La tragedia è che Roma non pensa alla Sicilia né in dimensione strategica, né tattica. Si concentra esclusivamente sulla sua esistenza domestica, segnata dal mancato sviluppo economico, dalla criminalità organizzata, dallo spopolamento. Certo, un territorio di confine necessita di benessere per renderlo indifferente alle lusinghe delle potenze straniere, per scongiurare sia sconvolto dal malessere della popolazione.

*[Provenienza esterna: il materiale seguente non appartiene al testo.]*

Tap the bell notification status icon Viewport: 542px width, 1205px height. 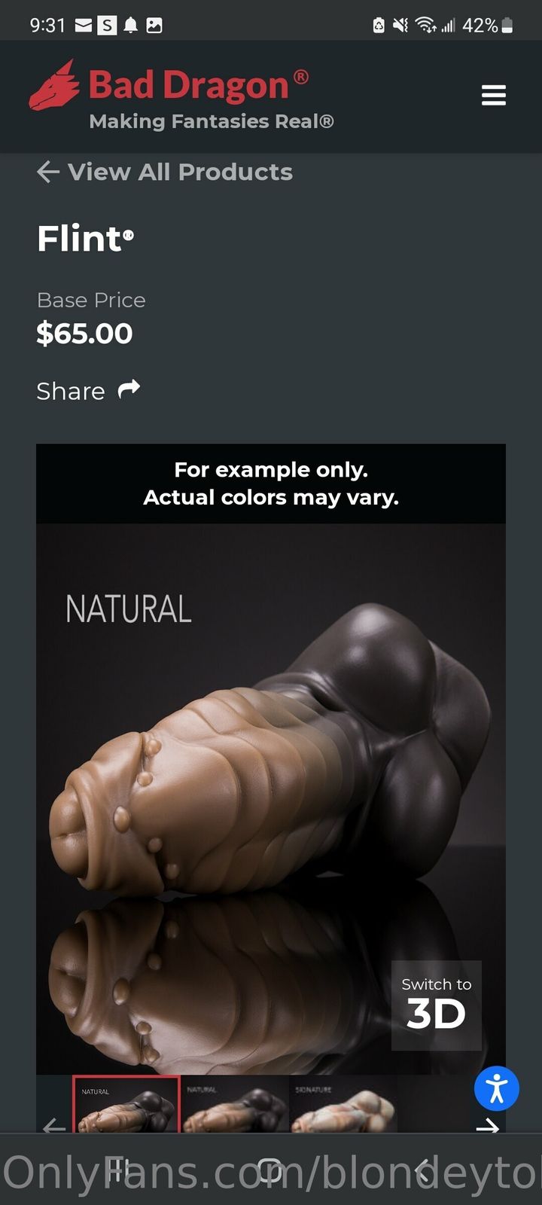pos(130,26)
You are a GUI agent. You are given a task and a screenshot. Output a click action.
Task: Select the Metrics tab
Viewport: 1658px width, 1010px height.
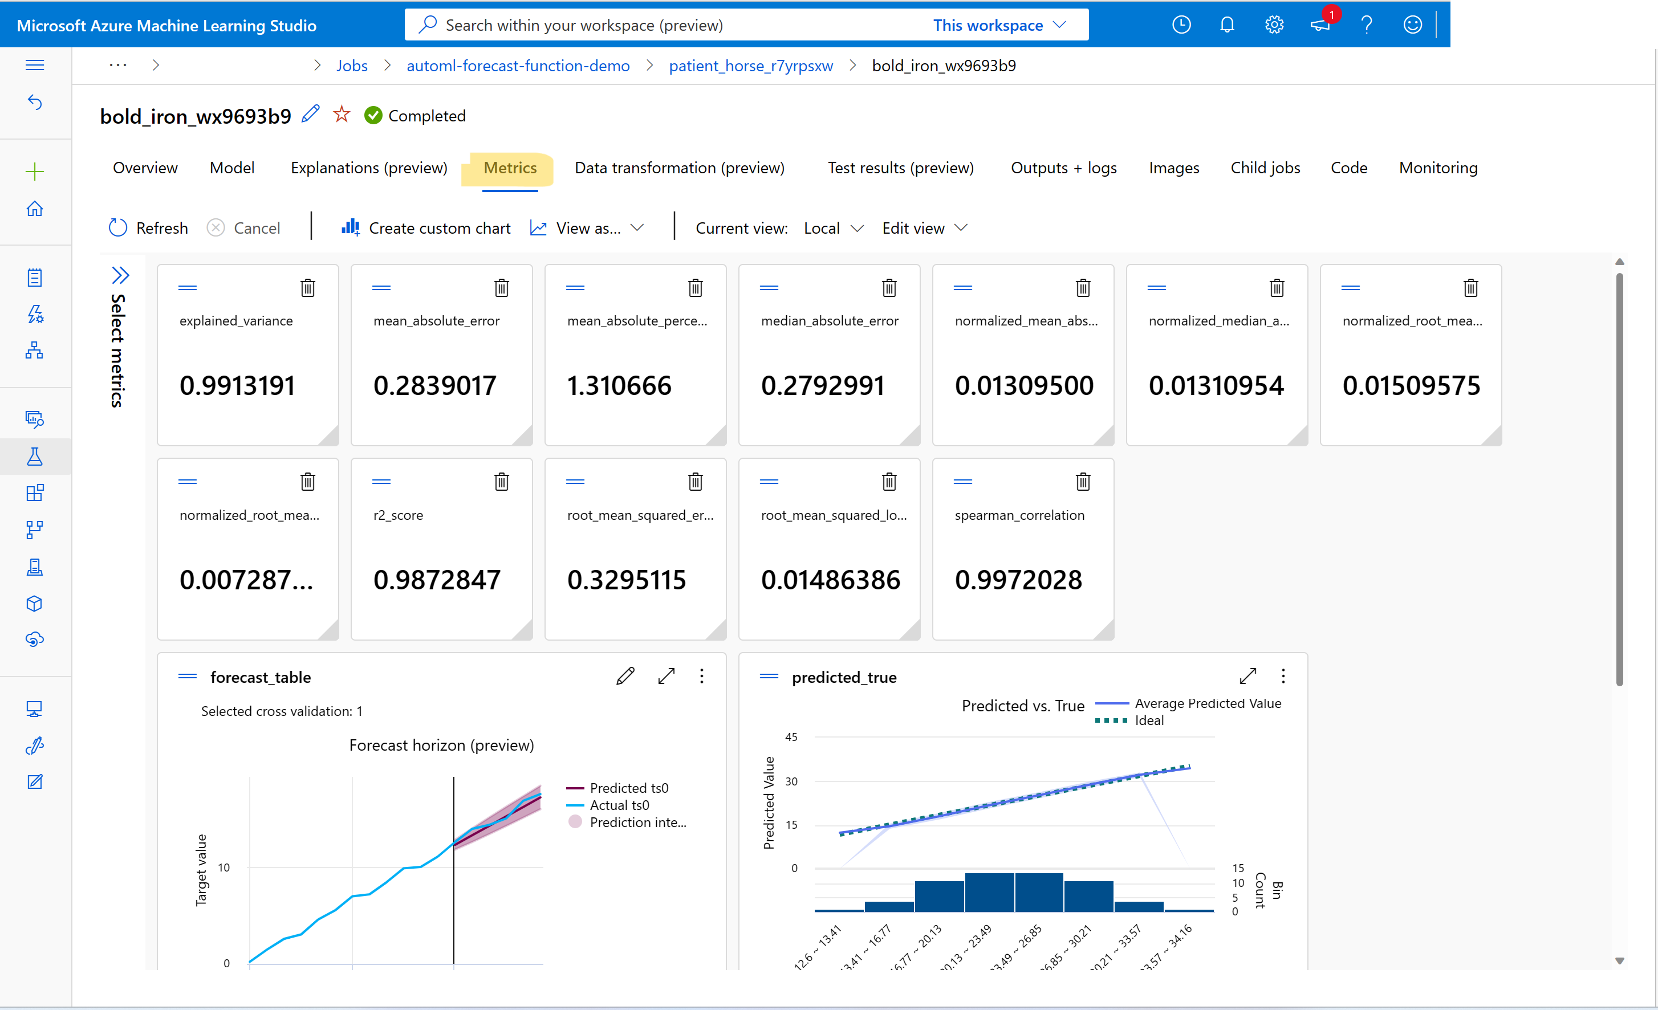click(510, 167)
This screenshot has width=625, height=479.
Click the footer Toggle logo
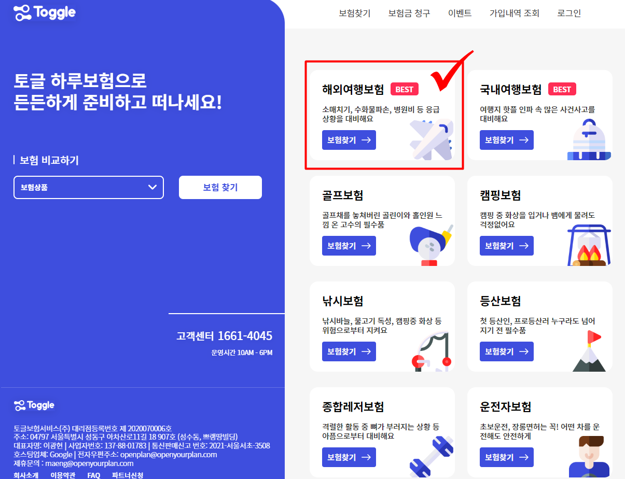(x=34, y=405)
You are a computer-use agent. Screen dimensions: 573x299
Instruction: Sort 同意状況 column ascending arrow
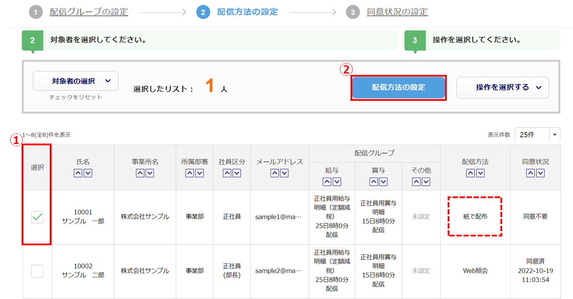[530, 173]
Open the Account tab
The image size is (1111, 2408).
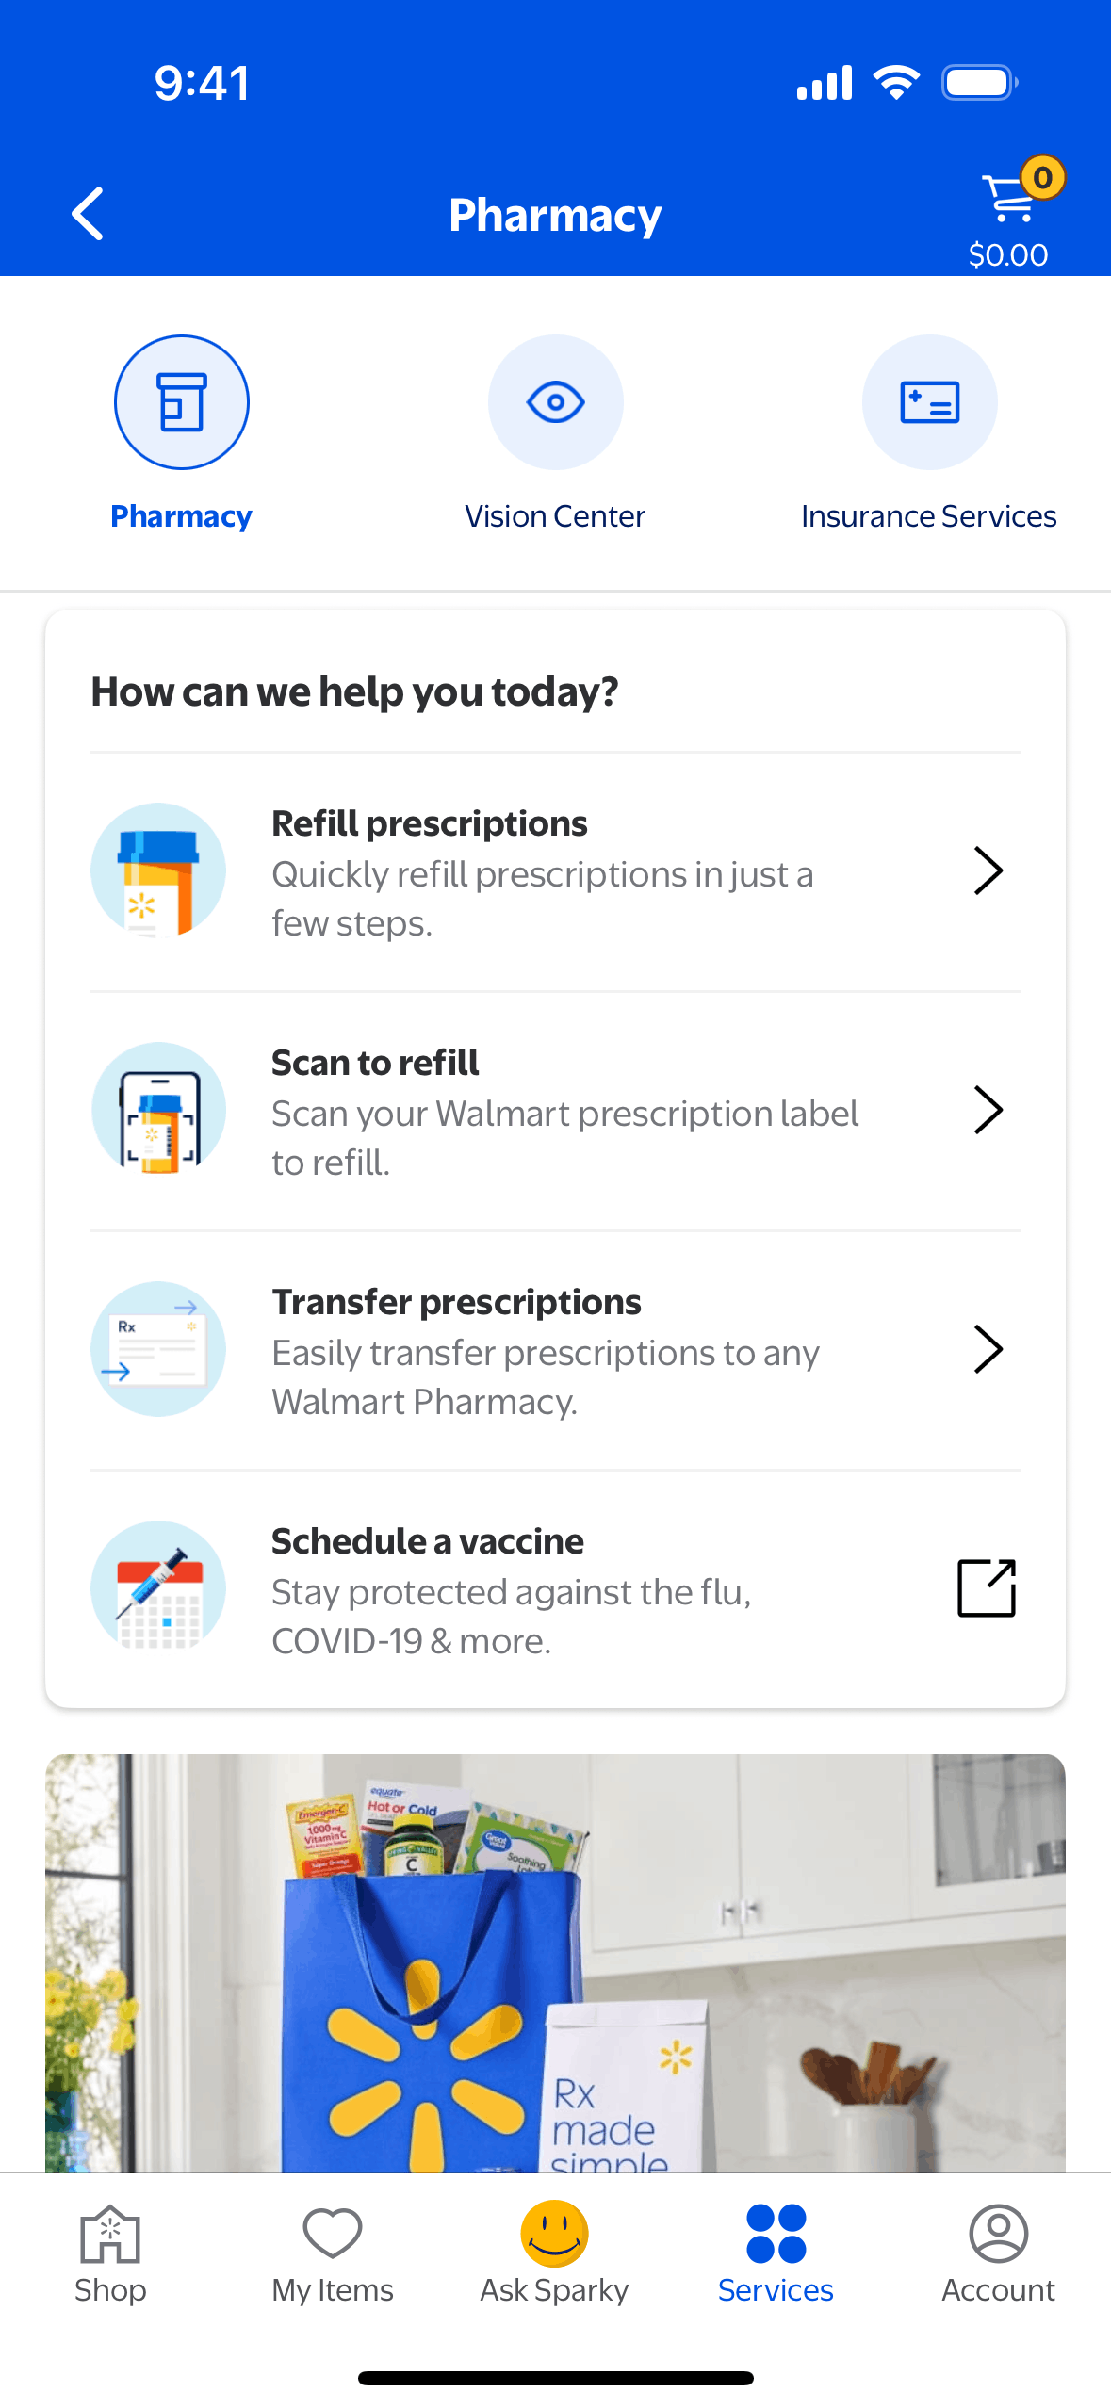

Ma il valore della Sicilia trascende i meri parametri economici e sociali. Né si esaurisce nelle locali deficienze strutturali. Quanto perfettamente compreso dagli attori esogeni che puntano a dominare l’isola.

 

“Un territorio di confine necessita di benessere etc.”. L’Italia impone il rientro da disavanzi immaginari strangolando la Sicilia con miliardi di tagli…. A questo punto il primo “attore esogeno” che passa è benvenuto, o no?

 

Dalla Trinacria Roma potrebbe dominare lo stretto meridionale. Probabilmente non impedire il passaggio delle navi straniere – tale minacciosa manovra è nell’esclusività degli Stati Uniti – ma proporsi come indispensabile controllore delle acque.

 

Ma non potremmo farlo noi? Invece di lasciare questo ruolo ad un’Italia imbelle?